Klub Wytwórnia, Łódź, lipiec-sierpień 2019
Fotografie: Piotr Fagasiewicz

Wakacyjne miesiące dla miłośników jazzu w Łodzi, oznaczają przede wszystkim cotygodniowe koncerty Letniej Akademii Jazzu. W bieżącym roku słuchacze mieli okazję cieszyć się jazzem w Klubie Wytwórnia już po raz dwunasty.
Festiwal rozpoczął się koncertem Michelle David & The Gospel Sessions. Muzycy zagrali utwory ze swoich trzech płyt, prezentując mieszankę soulu, rhythm and bluesa, jazzu i afrobeatu. Żywiołowy koncert, w którym dominował mocny, głęboki głos wokalistki oraz dwie gitary założycieli zespołu Onno Smita i Paula Willemsena udanie zainaugurował łódzki jazzowy maraton.
Drugi wieczór Letniej Akademii upłynął pod znakiem gitarowego tria. Pierwszy na scenie pojawił się zespół Szymona Miki. Wraz z nim usłyszeć można było nieco inny skład, od towarzyszącego mu w na dwóch płytach. Z gitarzystą na scenie pojawili się Piotr Południak oraz Dawid Fortuna. Muzycy sięgnęli po utwory z obu albumów Szymona Miki, zagrali Con Almę Dizzy’ego Gillespie’go, a także nowe kompozycje. Nie zabrakło również Rosemary’s Lullaby, którą po raz kolejny Szymon Mika pozytywnie zaskoczył, zmieniając nieco – w stosunku do wersji znanej z debiutanckiego Unseen – aranżację tego utworu.
Jako gwiazda wieczoru wystąpiło trio Billa Frisella. I był to jeden z najlepszych koncertów Letniej Akademii Jazzu na przestrzeni kilku ostatnich lat. Frisell wraz z Thomasem Morganem i Rudym Roystonem zagrali bez przerwy przez czterdzieści minut płynnie przechodząc z utworu w utwór, zmieniając klimaty, skacząc z mainstreamu w improwizację.

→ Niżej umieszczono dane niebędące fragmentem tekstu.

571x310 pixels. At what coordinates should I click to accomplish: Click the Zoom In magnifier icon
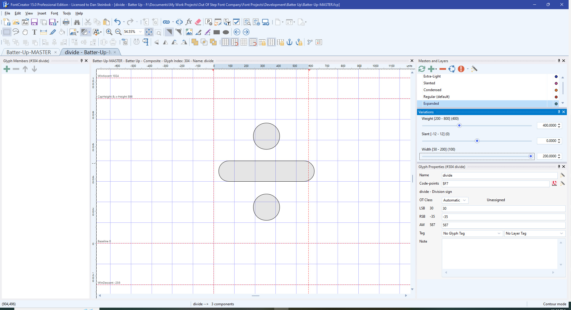click(109, 32)
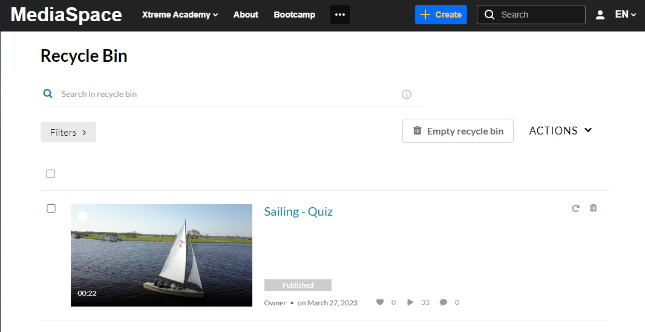Screen dimensions: 645x332
Task: Toggle the select-all checkbox
Action: 51,174
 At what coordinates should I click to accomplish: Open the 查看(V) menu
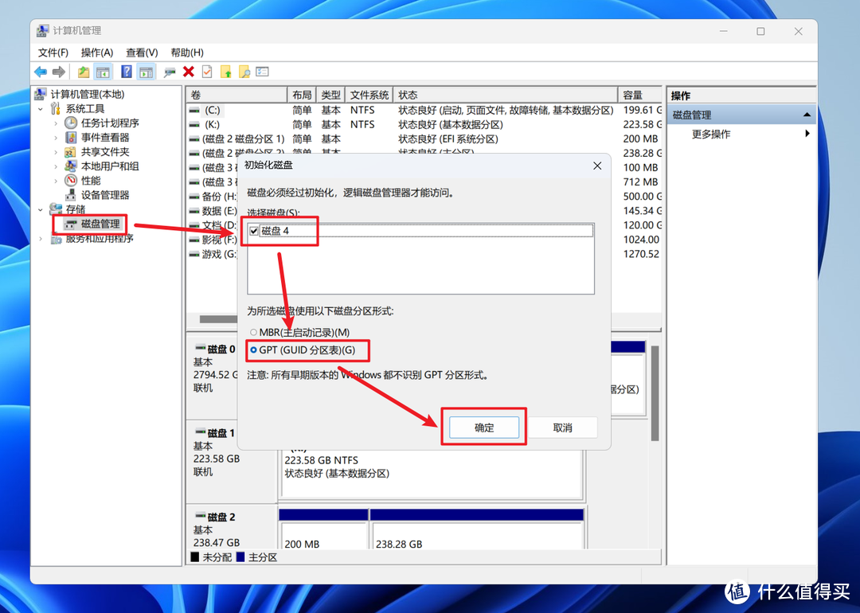click(142, 53)
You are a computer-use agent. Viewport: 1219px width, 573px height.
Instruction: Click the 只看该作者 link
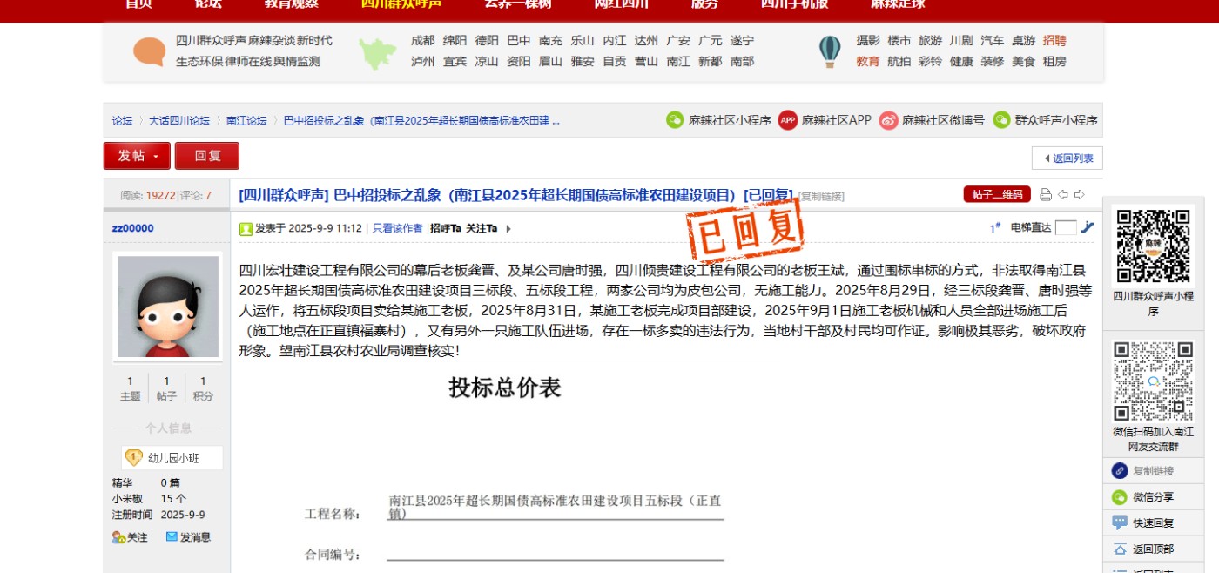397,228
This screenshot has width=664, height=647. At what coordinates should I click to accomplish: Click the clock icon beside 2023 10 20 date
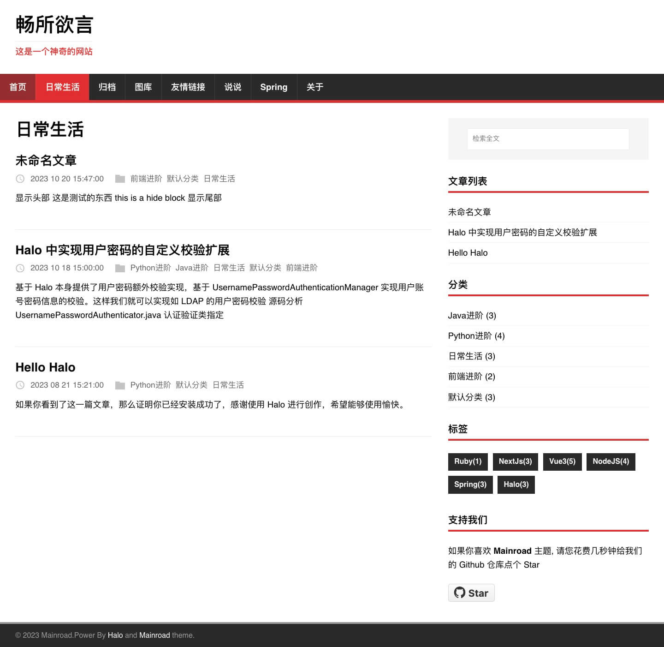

Trio dało pokaz mistrzostwa. Po krótkim pozdrowieniu publiczności, pozostali na scenie przez kolejne dwadzieścia minut, a na deser zaserwowali widowni dynamiczny bis, z długim solem perkusji, który na koniec przerodził się w nastrojową balladę. To była kwintesencja całego występu, podczas którego ze zgiełku improwizacji potrafiły się nieoczekiwanie wyłonić piękne melodie, w rodzaju What The World Needs Now. Część publiczności, po spokojnym i stonowanym koncercie Szymona Miki, nie wytrzymała tej huśtawki nastrojów. Mieli czego żałować bowiem Frisell, Morgan i Royston zagrali koncert wybitny, nie oglądając się na gatunkowe podziały i przyporządkowania.
Kolejny tydzień w Wytwórni poświęcony został wydarzeniom polskiej edycji międzynarodowego projektu Jazz Connective: konferencji jazzowych profesjonalistów – muzyków, promotorów, wydawców – poświęconej prezentacji projektów muzycznych oraz wymianie doświadczeń podczas seminariów i warsztatów. Łódzkie dni Jazz Connective miały miejsce podczas towarzyszącej Letniej Akademii Jazzu już po raz siódmy, International Jazz Platform. Większość imprez otwarta była dla szerokiej publiczności, która przez cztery dni miała chociażby wysłuchać koncertów tria Enemy, intrygującego duetu Backspace, powołanego do życia przez Zbigniewa Chojnackiego oraz Łukasza Czekałę, kwintetu MONA, dowodzonego przez klarnecistkę Elodie Pasquier, znakomitego, solowego recitalu pianistki Kai Draksler, a także występu kadry warsztatów. Podczas unikalnego, fantastycznego występu kwitnetu w składzie Ingebrigt Håker Flaten, Marius Neset, John Escreet, Jim Black, Verneri Pohjola, muzycy zaprezentowali kompozycje Pohjoli i Escreeta.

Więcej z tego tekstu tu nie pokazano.